The task:
Give the number of lines in the data below where the word "Bezali" appears, and nothing besides.

•••••

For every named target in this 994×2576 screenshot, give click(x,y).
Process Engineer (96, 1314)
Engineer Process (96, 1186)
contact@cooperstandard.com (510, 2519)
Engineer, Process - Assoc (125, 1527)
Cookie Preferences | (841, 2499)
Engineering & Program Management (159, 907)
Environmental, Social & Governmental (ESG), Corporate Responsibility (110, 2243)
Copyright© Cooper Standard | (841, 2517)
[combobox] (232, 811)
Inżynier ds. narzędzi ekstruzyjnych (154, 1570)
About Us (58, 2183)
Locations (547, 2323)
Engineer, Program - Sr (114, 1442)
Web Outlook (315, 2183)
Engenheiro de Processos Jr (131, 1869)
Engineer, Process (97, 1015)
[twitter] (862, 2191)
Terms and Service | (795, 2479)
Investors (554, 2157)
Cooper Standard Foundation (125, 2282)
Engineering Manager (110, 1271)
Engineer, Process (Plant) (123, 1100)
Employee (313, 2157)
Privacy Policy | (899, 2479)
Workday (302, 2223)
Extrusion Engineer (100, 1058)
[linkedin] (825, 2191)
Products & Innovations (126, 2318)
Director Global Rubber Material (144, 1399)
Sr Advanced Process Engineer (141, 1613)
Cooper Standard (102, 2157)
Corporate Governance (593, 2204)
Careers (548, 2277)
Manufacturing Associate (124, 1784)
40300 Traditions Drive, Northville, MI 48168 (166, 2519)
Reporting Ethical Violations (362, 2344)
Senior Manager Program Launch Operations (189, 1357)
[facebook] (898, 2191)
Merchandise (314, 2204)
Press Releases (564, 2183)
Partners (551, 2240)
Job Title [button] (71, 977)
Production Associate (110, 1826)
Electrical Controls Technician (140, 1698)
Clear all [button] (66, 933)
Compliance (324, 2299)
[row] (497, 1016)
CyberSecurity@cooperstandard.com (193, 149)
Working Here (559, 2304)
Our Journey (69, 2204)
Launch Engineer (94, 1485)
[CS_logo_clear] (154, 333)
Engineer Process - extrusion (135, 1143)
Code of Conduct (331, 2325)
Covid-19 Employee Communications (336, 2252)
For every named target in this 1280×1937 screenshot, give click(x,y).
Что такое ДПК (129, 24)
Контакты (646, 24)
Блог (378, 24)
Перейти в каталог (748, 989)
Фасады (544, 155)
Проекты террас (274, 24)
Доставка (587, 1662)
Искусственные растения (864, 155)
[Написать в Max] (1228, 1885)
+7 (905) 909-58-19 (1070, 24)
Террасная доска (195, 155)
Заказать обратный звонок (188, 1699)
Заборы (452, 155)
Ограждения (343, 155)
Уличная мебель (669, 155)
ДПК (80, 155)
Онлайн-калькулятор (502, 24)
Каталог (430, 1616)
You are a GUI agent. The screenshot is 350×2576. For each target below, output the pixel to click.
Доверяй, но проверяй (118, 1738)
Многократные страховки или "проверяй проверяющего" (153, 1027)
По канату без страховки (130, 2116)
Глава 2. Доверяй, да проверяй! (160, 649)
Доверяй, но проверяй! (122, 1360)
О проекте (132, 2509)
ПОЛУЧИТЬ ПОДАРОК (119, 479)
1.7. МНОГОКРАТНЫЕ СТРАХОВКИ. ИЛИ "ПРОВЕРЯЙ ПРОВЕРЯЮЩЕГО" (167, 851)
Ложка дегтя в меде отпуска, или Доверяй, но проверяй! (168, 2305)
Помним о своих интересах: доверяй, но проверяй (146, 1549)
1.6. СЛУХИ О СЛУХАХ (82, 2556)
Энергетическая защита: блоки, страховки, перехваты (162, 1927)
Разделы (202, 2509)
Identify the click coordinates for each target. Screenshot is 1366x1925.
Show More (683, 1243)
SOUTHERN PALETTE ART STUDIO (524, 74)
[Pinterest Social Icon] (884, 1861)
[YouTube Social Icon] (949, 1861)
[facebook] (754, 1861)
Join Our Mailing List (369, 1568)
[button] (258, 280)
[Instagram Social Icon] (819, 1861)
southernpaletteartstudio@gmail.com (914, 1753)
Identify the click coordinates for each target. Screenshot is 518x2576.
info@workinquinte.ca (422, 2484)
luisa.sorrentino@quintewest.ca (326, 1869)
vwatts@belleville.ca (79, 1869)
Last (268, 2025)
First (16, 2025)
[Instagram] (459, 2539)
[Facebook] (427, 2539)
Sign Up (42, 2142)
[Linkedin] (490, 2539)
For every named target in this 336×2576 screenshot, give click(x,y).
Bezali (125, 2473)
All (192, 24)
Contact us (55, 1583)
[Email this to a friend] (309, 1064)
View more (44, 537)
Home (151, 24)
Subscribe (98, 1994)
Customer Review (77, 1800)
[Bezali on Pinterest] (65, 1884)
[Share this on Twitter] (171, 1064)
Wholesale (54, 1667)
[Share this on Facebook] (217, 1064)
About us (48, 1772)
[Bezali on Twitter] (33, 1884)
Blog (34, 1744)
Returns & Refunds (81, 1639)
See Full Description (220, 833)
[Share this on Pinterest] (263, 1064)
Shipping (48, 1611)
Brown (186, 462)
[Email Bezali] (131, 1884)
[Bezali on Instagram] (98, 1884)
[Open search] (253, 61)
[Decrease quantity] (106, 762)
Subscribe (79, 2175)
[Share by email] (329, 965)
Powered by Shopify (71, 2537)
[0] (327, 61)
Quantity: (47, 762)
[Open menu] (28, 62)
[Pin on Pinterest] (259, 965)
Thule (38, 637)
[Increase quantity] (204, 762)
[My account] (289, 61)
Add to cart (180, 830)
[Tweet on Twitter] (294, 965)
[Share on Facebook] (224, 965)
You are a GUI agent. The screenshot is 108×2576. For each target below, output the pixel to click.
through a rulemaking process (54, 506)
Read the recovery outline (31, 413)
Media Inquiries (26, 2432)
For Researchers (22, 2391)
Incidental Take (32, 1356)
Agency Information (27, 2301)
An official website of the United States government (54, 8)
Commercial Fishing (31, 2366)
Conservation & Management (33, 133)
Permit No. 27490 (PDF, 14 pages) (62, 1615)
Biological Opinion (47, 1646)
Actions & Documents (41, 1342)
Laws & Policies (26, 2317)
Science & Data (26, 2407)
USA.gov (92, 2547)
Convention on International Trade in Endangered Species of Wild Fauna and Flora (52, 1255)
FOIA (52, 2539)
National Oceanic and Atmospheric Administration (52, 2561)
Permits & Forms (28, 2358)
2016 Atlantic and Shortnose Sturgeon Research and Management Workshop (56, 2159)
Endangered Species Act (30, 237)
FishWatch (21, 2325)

•••••

Solution to the exercise:
5